Merhaba arkadaşlar. UİD-DER’in aylık çıkardığı İşçi Dayanışması bülteninin ilk sayfasında “Kölelik Bürolarına Hayır!” başlığıyla yayınlanan yazıyı okuyunca bizim işyerine yeni alınan işçi arkadaşlar gözümde canlandı.
Ben Habaş A.Ş. bünyesinde bir taşeron şirkette çalışıyorum. Geçtiğimiz günlerde fabrikaya işçi alınacağını öğrendim. Ama bu işçiler taşeron şirkete bile alınmıyordu. Hem meraktan hem de işsiz arkadaşlara haber vermek için bu işin nasıl bir iş olduğunu araştırdım. İş 5–6 aylık bir işti ve işe alınanlar bir adamın elemanı olarak çalışacaktı. Bu işçi arkadaşları işe alan, yapacağı işi gösteren ve çalıştıran Habaş’ın şefleriydi, tabi ki yaptıkları iş de Habaş’ın işiydi. Fakat nerede olduğu belirsiz bir adamın elemanları olarak işe başlatıldılar ve sorunlar başladı. İlk önce aynı işi yapmalarına rağmen diğer işçilerden az ücret aldıklarını öğrendiler. Ama sorun bu kadar değildi, iş kıyafeti ve koruyucu malzeme alamadıkları için ve tabi ki yapılan işle ilgili eğitim verilmeden tempolu bir çalışmaya zorlandıkları için iş kazaları artmaya başladı. Hastanede iş kazası raporu tutturmaya çalışanlar ise fabrika aranınca “bu işçi bizde çalışmıyor” cevabıyla karşılaştılar.

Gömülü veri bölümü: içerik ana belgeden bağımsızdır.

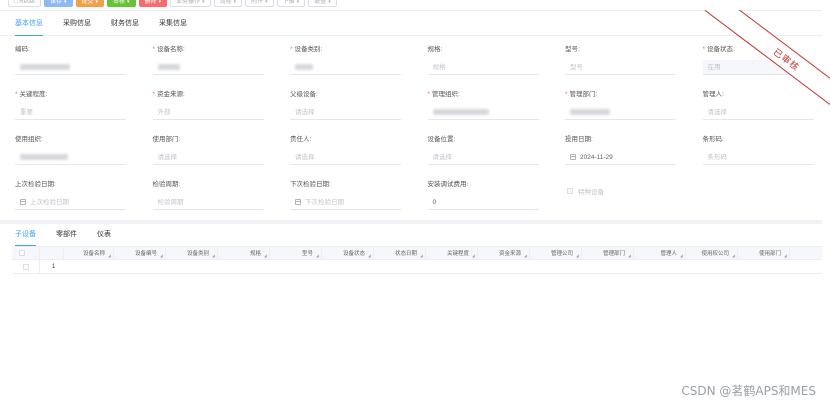  I want to click on column-header: 设备编号 ◢, so click(140, 253).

Bu yazdıklarım sadece böyle çalışan işçi arkadaşların başına gelenlerden birkaçı, ama bu kadarı bile taşeron şirketi aratıyor bize. Bir de bu sistemin daha gelişmişinin yasalaşarak patronların hizmetine sunulmasını düşünmek bile istemiyorum. Karşısında biz işçileri örgütsüz, dağınık ve bilinçsiz bulan patronların saldırıları bitmiyor. Biz ise buna karşı hem de hiç vakit kaybetmeden birleşmeli, örgütlenmeli ve bu saldırılara karşı bilinçlenip “DUR” demeliyiz. Bunu yapabilmek için de biz işçilerin en önemli mevzilerinden biri olan UİD-DER’e daha çok arkadaşımızı getirmeliyiz. Ancak bu sayede patronların bu yaptıklarına boyun eğmeyip, haklarımızı alabiliriz. Zamanı gelince de işçilerin çıkarına olan bir dünyayı sil baştan kurabiliriz. UİD-DER büyüsün, patronların düzeni gömülsün.